When I got through daydreaming, the sun was booming through the windows, and even with the air-conditioning it was hot. Frymire was still asleep in his chair with his arm in a cast and sling, his face discolored from his brow to down below the jawline.
I figured if Virgil White Buffalo had hit him any harder, it would’ve killed him.
The giant was standing by the bars now. He was so tall that he could see through the bars and out the window of the common area to the elementary school across the street. There was no formal school in the summer, but the county ran a day care, and the little citizens were scrambling over the playground like barn swallows. I had been a little unnerved when he’d first started doing it, but since reading his file I understood. Whenever the kids came out for recess, he would stand there with the bars in his hands and watch. When the bell rang and the youngsters went indoors, he would sit back down and the dark hair would once again enclose his face.
I thought about how the guys in Alcatraz could hear the New Year’s parties going on across the bay in San Francisco, how the prisoners at Folsom could listen to the passing trains, and wondered what they heard in Leavenworth.
I’d spoken to him, everybody had, but he remained incommunicative. He was scheduled for an examination with the attending physicians later in the week, and I was still trying to figure out how we were going to pull that one off without loss of life, limb, or deputy.
“He had a big lunch.” I turned to look at Chuck, who was now awake but was still talking a little funny. “We shared a family-style bucket of chicken from the Busy Bee; I had three pieces and he had thirteen, along with all the coleslaw, baked beans, six biscuits, and four cans of iced tea.”
We watched the giant as he continued to study the children. “That may be his plan, to eat his way out.”
Frymire stood and stretched, wincing a little when his right arm slipped. “I’m going to make a run to the bathroom, if that’s okay?”
I threw a thumb up, sending him out and then crossing to the window for a look at Virgil’s world. I watched the kids with him and thought about the boy and girl whose photograph was in the plastic child’s wallet, the beautiful woman who was tickling them on the bus stop bench, and about the hateful words scrawled on the chalkboard.
I thought about the file.
God.
The bell rang, and we watched the children flow to the open doors of the primary school as if somebody had pulled a stopper and they were all draining away.

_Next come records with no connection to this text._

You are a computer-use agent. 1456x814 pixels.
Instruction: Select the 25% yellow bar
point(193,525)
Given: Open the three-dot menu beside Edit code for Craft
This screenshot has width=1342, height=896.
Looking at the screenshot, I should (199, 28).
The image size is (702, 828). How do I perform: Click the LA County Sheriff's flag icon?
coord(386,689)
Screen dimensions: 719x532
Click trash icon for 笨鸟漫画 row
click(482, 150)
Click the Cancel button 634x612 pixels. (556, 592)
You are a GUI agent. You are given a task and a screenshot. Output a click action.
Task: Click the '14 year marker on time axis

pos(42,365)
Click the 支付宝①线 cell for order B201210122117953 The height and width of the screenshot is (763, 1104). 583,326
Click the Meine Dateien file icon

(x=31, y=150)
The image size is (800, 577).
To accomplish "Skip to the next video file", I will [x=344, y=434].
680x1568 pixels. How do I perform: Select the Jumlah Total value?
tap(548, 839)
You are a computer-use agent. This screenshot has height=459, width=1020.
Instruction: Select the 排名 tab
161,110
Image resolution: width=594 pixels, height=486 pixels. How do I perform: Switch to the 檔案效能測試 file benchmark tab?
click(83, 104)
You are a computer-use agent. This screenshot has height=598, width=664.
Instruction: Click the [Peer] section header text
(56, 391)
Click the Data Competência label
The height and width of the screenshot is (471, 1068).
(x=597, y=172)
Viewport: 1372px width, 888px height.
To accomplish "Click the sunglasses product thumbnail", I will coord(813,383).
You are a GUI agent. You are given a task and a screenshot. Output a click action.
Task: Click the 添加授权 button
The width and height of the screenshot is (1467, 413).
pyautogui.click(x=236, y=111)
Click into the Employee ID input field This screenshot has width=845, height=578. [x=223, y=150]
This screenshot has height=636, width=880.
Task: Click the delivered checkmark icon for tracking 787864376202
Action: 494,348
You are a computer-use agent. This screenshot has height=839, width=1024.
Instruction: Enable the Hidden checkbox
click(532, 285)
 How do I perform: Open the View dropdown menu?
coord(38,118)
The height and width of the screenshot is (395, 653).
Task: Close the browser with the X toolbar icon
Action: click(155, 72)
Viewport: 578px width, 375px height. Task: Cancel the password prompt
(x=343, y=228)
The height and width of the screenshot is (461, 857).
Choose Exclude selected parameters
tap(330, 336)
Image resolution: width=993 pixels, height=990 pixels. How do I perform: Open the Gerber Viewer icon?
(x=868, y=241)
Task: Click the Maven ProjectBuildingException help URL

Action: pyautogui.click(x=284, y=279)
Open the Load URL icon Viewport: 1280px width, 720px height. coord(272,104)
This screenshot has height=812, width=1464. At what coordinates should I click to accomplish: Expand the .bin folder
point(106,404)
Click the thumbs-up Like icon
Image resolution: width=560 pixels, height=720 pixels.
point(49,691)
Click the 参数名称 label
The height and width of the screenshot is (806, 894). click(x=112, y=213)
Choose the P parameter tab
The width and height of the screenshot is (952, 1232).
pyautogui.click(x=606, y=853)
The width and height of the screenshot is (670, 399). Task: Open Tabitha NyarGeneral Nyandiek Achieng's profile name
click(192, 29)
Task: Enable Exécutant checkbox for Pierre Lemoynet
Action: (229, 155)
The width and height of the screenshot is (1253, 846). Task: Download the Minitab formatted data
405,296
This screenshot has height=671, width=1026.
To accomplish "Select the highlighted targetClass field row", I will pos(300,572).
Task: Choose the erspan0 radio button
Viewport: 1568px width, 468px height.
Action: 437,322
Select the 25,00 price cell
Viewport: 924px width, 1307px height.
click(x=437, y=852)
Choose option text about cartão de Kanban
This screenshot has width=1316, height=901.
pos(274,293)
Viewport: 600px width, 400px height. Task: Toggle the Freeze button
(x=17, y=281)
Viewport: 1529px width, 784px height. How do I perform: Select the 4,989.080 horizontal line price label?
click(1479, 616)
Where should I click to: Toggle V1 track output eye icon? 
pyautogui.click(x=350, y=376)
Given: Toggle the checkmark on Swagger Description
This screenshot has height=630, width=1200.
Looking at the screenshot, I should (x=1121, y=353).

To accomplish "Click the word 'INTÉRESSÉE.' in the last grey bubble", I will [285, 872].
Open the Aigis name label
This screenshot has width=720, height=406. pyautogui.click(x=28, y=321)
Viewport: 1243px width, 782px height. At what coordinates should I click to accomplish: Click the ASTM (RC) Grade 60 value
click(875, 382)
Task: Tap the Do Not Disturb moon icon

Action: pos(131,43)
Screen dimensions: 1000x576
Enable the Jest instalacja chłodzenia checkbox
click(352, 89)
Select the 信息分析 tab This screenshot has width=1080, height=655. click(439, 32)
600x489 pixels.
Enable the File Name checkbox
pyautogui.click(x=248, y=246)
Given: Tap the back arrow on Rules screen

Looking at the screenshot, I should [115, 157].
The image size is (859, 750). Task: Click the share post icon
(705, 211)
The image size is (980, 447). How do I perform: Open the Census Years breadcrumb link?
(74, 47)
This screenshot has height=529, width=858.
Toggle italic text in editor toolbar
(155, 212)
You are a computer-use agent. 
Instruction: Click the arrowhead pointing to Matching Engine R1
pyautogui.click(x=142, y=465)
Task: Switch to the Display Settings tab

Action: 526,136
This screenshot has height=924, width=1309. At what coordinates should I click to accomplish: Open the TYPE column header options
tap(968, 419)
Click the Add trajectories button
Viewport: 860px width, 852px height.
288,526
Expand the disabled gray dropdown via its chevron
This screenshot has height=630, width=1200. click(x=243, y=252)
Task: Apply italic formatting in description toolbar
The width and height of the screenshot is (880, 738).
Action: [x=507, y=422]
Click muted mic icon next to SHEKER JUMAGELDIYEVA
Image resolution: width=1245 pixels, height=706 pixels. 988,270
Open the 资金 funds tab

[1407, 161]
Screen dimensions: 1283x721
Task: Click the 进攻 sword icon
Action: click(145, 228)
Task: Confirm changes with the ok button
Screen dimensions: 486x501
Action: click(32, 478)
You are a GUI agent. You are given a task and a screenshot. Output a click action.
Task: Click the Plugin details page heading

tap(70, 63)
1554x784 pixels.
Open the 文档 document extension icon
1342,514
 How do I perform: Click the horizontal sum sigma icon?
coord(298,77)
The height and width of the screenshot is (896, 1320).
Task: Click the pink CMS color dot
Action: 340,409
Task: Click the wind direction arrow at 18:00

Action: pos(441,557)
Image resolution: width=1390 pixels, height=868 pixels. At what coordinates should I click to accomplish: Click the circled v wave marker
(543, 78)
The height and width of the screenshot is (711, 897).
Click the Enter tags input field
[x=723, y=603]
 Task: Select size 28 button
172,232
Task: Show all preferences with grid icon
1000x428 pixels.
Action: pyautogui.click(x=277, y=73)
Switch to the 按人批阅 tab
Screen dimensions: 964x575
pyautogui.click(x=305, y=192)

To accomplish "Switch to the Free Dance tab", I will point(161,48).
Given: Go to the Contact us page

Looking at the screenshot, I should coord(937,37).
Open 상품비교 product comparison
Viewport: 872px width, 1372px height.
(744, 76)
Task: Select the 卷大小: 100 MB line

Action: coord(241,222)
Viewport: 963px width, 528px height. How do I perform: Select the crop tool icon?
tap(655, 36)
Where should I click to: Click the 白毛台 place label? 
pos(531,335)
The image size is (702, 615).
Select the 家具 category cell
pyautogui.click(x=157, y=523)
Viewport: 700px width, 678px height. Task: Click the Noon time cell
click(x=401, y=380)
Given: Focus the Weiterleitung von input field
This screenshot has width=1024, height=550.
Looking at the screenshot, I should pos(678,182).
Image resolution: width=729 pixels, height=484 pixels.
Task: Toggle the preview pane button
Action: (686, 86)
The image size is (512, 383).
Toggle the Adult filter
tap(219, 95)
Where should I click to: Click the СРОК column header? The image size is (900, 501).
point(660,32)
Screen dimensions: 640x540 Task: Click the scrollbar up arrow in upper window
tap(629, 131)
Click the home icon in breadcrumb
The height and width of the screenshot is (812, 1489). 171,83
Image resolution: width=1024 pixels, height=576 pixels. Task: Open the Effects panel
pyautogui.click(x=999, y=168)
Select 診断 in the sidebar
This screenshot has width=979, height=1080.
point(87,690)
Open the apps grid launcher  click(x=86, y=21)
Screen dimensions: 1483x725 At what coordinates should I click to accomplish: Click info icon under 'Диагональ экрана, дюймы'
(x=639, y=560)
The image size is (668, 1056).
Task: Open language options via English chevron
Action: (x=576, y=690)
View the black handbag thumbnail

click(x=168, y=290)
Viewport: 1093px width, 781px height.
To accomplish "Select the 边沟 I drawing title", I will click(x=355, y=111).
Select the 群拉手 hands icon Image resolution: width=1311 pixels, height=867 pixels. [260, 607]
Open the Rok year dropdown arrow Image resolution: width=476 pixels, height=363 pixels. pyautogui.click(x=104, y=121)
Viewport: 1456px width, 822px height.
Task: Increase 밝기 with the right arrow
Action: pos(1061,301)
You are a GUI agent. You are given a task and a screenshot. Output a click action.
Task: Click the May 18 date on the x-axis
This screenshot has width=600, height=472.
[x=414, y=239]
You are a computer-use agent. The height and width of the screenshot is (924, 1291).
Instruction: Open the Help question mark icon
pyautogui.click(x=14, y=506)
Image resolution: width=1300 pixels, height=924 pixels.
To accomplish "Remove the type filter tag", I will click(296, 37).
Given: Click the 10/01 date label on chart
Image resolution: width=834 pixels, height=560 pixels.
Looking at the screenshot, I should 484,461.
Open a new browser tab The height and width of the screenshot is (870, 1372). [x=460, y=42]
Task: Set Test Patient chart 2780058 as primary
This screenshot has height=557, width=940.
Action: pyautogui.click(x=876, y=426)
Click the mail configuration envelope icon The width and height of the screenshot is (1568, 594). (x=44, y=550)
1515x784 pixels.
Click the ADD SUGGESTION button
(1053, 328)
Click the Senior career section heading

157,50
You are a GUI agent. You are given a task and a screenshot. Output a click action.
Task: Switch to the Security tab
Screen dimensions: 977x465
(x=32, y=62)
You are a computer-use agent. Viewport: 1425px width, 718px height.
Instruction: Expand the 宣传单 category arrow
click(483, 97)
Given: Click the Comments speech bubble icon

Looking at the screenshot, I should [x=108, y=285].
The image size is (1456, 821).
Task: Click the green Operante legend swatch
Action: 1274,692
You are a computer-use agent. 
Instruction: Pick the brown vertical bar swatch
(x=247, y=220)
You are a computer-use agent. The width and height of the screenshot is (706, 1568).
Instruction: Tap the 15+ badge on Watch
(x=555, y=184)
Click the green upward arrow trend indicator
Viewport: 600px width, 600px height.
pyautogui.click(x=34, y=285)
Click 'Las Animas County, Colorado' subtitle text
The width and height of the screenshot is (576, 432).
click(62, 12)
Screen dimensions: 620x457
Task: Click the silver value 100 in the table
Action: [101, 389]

After the doors closed, I turned and looked up at Virgil. “Don’t worry, they’ll be back.”
He said nothing, lay down, and crossed his arm over his eyes again.
I watched him for a while before the intercom on the holding cell phone buzzed, and I crossed over and picked it up. “DCI on line one.”
I punched the required button. “Longmire.”
“No drugs.”
I nodded and leaned against the wall and tipped my hat back. “Hi, T.J.”
“Walt, this young woman was most likely a prostitute.”
“The sheriff of L.A. County pulled her sheet. He said it was a first offense.”
“Well, she might have been arrested only once, but the physical evidence indicates a number of vocational eccentricities.”
I could feel the old cooling in my face and the stillness in my hands. “Such as?”
“She’s been used to excess; internal abscess, ulceration, and thickening of the vaginal walls uncommon in a woman this young.” It was quiet on the line. “And she’s been modified.”
“What? ”
“At some point in time, she was sewn up to appear virginal, and the breasts are implants; a poor job.”
I took a deep breath and let the dregs of emotion trail out with the exhale, as well as the haunting image of the Vietnamese woman lying along the interstate.
Tan Son Nhut, Vietnam: 1968
I looked at her body before the air patrolman stepped into my line of sight. She could have been asleep; it was difficult to tell in the gloom of the early morning. The red revolving lights of the air security patrol’s jeep had drawn me from the cemetery.
“Whoa there, chief. Where did you come from?”
He looked like one of the guys from Gate 055. I pointed back at the cemetery, immediately regretting the jarring that traveled from the middle of my back to the fracturing pain in my head. “Over there.”
He looked past my shoulder. “The graveyard?”
I stepped to the side and almost fell down. “Is that the girl I was following?”
He tried to block me again, but a voice commanded from behind. “Let him by—he’s one of us.”
I moved forward, and my eyes focused as Baranski looked up at me; he was sitting on the fender of a jeep and was filling out paperwork as the crimson lights flashed across our faces every two seconds. “Well, what’a ya know. It’s the First Division’s secret weapon.”
I stood there weaving, trying to get some idea of what was going on. “What are you guys doing out here?”